Advanced Chain-of-Thought — Advanced Prompt Engineering (Chapter 2)

Chain-of-thought (CoT) prompting was introduced to address a fundamental limitation: models asked to reason step-by-step perform better on multi-step problems than models asked to produce direct answers. This observation holds across model sizes and types, but basic CoT—asking the model to "think step by step"—is a starting point, not an endpoint.

The failure mode of basic CoT is unanchored reasoning. The model generates plausible-sounding intermediate steps that don't actually connect to the final answer. For computation-heavy tasks, this produces confident wrong answers. The model appears to reason but the reasoning is self-referential rather than grounded in the problem.

Advanced CoT variants address this anchoring problem. "Let me work through this carefully" produces better results than "think step by step" because it implies verification rather than generation. The distinction matters: asking for verification changes the model's behavior from "generate reasoning" to "check reasoning as you generate it."

Another advanced pattern: explicitly separating analysis from synthesis. The prompt requests that the model first identify relevant facts, then apply reasoning to those facts, then combine into a final answer. This separation gives the model discrete stages that it can self-verify more easily than continuous reasoning.

SYSTEM_PROMPT = """You are a precise analyst.
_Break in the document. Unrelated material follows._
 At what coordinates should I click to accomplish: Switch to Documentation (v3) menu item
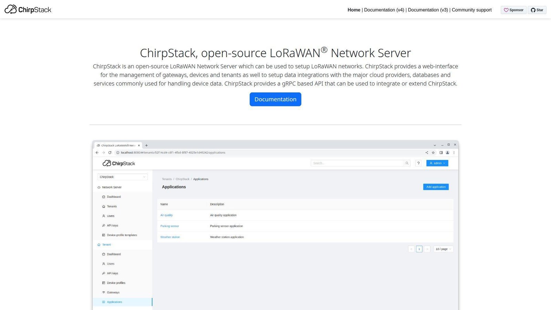[x=428, y=10]
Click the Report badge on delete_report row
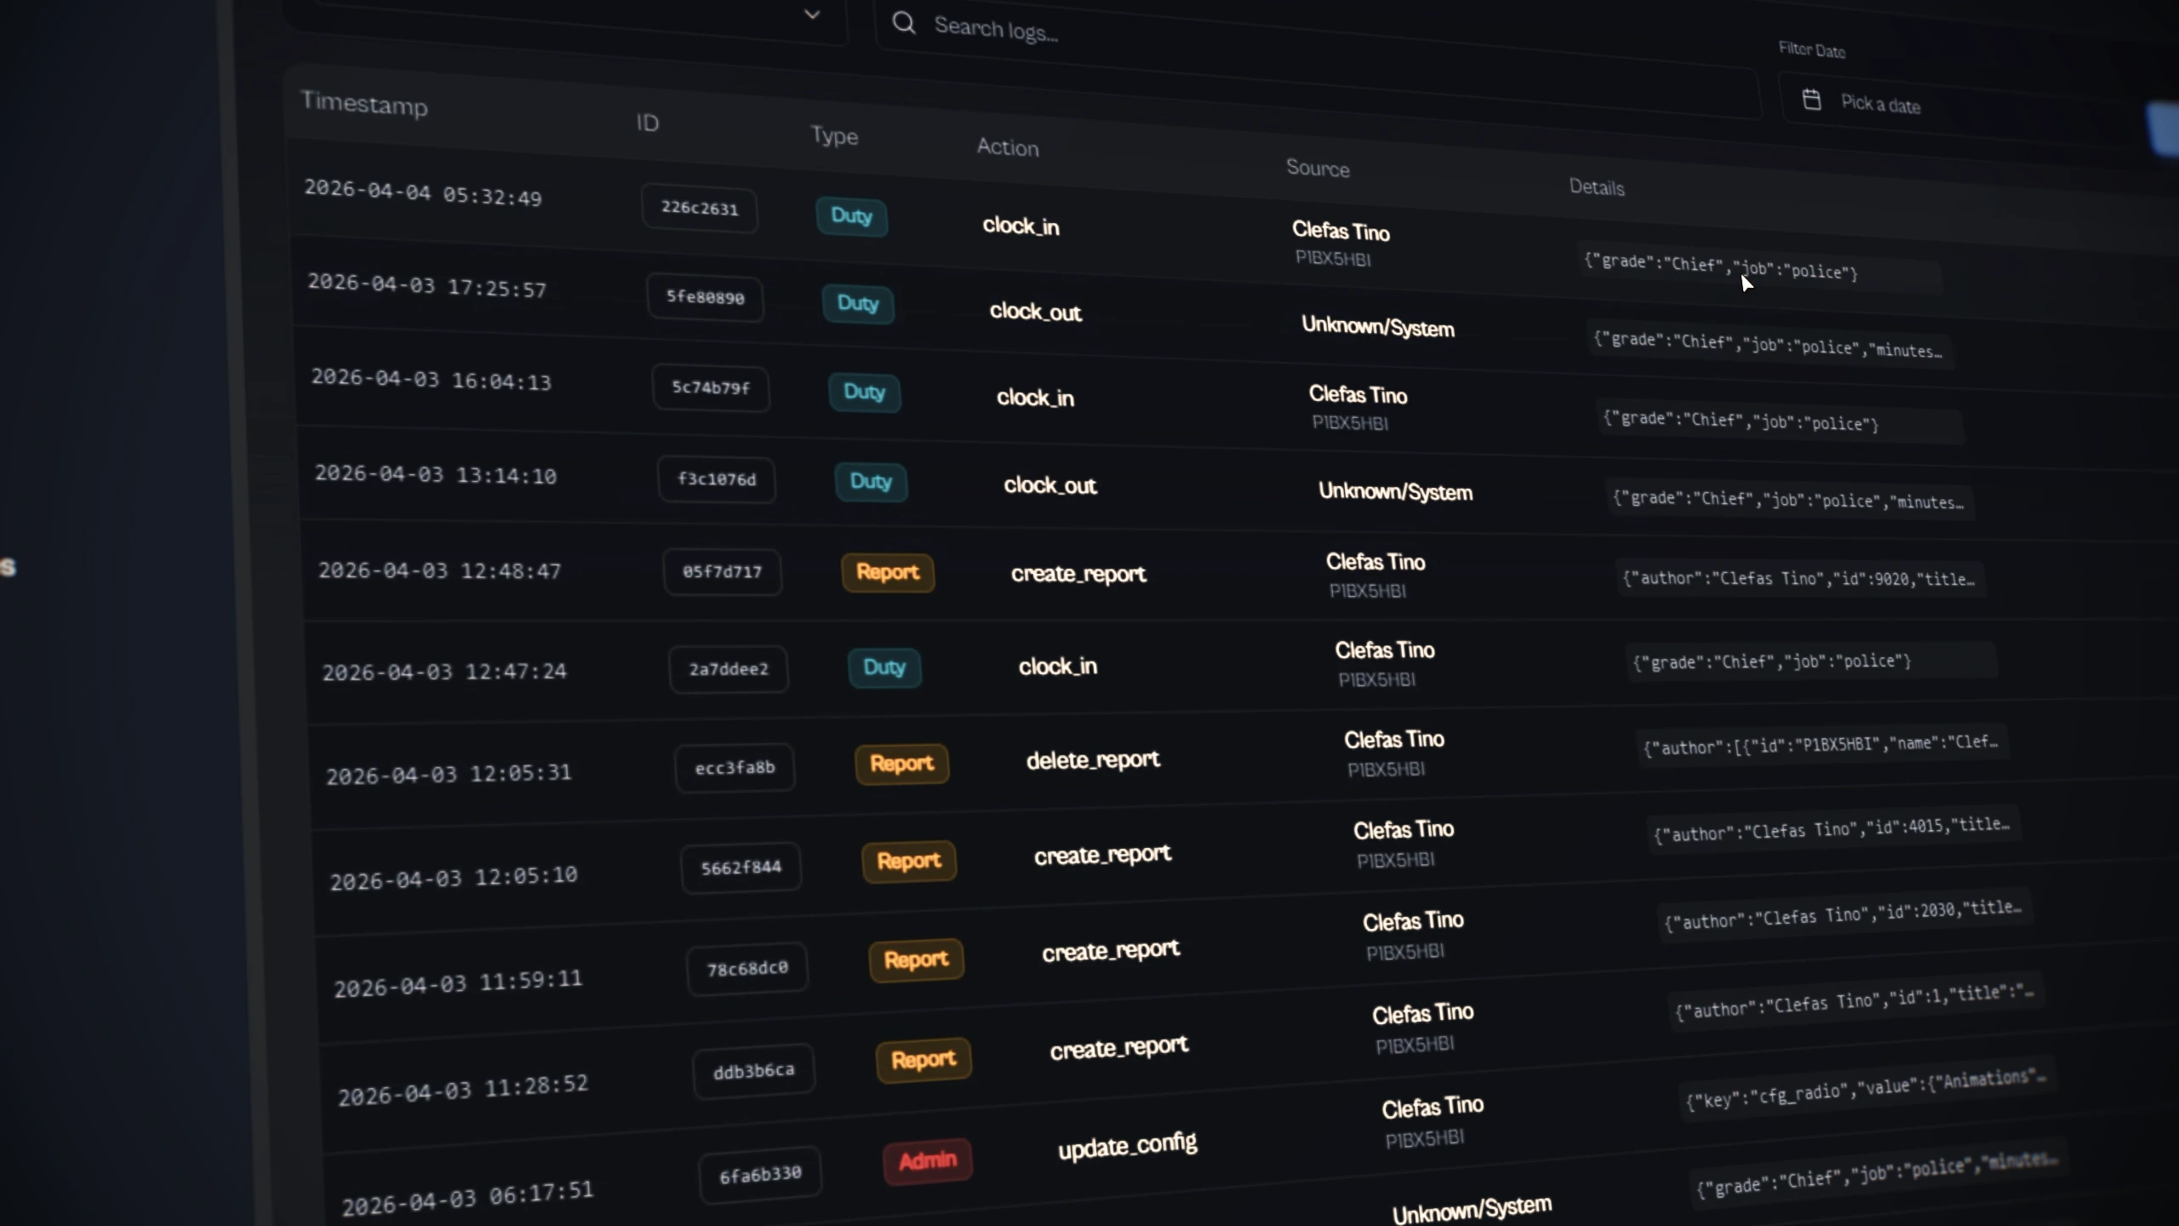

Follow this exact format:

## ANALYSIS
List the specific facts from the input that are relevant to the question.
Number each fact. Do not add facts not present in the input.

## REASONING
Apply logic to derive the answer from the facts listed above.
Reference each fact by number when using it.

## CONCLUSION
State the final answer based only on the REASONING section.
"""

def structured_cot_query(question: str, context: str) -> str:
    """Chain-of-thought with explicit stage separation."""
    full_prompt = f"""{SYSTEM_PROMPT}

Question: {question}

Context:
{context}

Format your response according to the required structure."""

    response = ollama.generate(
        model='llama3.2',
        prompt=full_prompt,
        system=SYSTEM_PROMPT  # Ollama handles this via system parameter
    )
    
    return response['response']

A more effective variant uses "least-to-most" prompting: the model first determines what information is needed to answer, then requests that information, then produces the answer. This is particularly effective for compound questions where the user assumes implicit knowledge the model might not have.

The anchoring problem in CoT becomes severe with larger contexts. When the input contains significant irrelevant information, the model's reasoning steps reference both relevant and irrelevant content. Advanced CoT prompts explicitly instruct the model to flag when information is missing or contradictory rather than guessing.